Information shown below:

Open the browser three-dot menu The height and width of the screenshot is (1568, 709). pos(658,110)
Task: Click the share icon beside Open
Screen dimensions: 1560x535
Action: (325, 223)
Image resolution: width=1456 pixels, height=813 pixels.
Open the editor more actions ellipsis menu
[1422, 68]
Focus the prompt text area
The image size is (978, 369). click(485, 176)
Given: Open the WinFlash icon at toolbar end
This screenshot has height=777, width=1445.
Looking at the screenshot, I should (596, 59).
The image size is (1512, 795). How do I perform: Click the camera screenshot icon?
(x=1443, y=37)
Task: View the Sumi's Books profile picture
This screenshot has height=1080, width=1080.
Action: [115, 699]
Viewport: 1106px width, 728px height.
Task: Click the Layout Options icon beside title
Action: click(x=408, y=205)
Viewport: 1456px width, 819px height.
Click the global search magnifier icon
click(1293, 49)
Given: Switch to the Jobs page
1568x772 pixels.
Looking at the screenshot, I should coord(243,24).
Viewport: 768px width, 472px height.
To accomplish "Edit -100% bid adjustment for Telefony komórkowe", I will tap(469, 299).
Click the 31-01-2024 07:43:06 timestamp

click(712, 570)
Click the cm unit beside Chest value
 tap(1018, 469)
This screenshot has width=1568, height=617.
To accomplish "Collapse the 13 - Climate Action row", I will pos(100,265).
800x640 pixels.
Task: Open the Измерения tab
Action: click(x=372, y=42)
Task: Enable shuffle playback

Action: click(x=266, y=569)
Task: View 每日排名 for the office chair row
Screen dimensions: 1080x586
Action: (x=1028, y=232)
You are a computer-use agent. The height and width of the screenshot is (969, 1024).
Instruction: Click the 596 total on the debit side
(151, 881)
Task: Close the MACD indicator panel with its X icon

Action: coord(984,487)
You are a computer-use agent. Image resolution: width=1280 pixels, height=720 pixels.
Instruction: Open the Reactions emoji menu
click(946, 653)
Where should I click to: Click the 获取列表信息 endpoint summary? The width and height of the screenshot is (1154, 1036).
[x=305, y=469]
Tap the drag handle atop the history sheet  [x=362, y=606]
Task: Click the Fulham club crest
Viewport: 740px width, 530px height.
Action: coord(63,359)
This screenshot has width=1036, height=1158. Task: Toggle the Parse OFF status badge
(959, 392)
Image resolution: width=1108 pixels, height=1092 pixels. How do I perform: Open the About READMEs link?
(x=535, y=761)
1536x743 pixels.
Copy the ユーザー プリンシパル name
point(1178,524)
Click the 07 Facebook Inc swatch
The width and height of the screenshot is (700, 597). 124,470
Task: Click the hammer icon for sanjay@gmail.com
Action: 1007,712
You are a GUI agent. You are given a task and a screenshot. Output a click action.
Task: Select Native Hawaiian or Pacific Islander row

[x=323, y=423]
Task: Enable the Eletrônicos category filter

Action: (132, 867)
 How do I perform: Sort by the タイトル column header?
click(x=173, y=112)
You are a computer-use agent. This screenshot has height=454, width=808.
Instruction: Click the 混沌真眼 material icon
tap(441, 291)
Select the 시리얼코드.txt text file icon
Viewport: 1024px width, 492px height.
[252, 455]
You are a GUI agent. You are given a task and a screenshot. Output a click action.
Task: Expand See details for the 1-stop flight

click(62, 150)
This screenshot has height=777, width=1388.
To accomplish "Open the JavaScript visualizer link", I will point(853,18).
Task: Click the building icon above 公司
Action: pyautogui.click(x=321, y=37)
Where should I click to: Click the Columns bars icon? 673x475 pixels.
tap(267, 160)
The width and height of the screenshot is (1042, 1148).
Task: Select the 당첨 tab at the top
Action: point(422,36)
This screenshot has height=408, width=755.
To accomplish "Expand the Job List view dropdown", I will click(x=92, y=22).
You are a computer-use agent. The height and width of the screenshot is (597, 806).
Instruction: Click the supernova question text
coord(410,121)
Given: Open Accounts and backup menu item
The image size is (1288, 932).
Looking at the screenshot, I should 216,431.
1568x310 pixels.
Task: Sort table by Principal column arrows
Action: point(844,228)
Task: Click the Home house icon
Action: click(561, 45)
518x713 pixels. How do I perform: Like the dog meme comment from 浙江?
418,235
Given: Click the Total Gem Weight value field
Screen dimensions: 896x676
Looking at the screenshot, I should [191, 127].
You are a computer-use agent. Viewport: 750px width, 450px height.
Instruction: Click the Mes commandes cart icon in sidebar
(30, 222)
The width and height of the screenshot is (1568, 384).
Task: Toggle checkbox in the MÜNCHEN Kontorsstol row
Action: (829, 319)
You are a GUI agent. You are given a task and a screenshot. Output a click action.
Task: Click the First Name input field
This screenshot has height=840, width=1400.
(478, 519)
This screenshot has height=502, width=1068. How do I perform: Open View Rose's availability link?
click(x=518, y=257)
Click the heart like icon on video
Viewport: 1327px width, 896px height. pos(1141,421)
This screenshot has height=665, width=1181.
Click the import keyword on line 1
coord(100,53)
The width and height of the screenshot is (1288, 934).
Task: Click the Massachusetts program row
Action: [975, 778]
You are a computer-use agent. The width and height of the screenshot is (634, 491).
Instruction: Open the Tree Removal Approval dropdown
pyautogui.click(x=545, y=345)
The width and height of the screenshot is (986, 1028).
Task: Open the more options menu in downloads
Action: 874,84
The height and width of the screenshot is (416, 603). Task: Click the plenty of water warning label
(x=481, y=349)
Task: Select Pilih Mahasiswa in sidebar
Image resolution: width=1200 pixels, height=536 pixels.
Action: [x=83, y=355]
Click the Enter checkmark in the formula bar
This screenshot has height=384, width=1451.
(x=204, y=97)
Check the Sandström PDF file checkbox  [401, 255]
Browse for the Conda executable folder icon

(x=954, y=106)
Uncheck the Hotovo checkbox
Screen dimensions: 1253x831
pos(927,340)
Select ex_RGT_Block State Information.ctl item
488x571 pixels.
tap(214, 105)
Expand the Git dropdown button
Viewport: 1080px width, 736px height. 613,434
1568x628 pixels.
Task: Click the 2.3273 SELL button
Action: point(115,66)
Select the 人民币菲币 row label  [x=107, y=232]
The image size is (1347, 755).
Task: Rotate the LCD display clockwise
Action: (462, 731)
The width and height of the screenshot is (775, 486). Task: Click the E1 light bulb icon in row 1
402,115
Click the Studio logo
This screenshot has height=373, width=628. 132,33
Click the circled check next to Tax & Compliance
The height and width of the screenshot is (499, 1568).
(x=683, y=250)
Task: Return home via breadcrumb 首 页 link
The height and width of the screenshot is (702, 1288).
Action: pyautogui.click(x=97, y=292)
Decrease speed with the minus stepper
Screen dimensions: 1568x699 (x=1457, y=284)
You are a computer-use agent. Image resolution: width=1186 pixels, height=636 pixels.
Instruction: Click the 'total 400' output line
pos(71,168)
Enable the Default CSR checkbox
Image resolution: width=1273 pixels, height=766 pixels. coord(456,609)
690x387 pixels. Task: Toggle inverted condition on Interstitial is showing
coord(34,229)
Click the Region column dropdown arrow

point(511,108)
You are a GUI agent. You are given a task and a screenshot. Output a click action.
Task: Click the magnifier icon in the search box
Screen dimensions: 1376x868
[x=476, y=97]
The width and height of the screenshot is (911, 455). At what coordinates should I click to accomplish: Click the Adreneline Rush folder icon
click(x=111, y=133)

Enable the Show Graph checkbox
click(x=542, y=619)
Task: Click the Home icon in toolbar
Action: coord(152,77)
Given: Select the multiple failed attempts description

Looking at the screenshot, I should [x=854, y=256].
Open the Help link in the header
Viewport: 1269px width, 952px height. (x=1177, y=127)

End of Information shown.

§ What to produce
Look through the entries for the string "field". Every line that has it belongs in the answer.

§ Answer to this problem
Given: Click the Total Gem Weight value field
Task: Click the First Name input field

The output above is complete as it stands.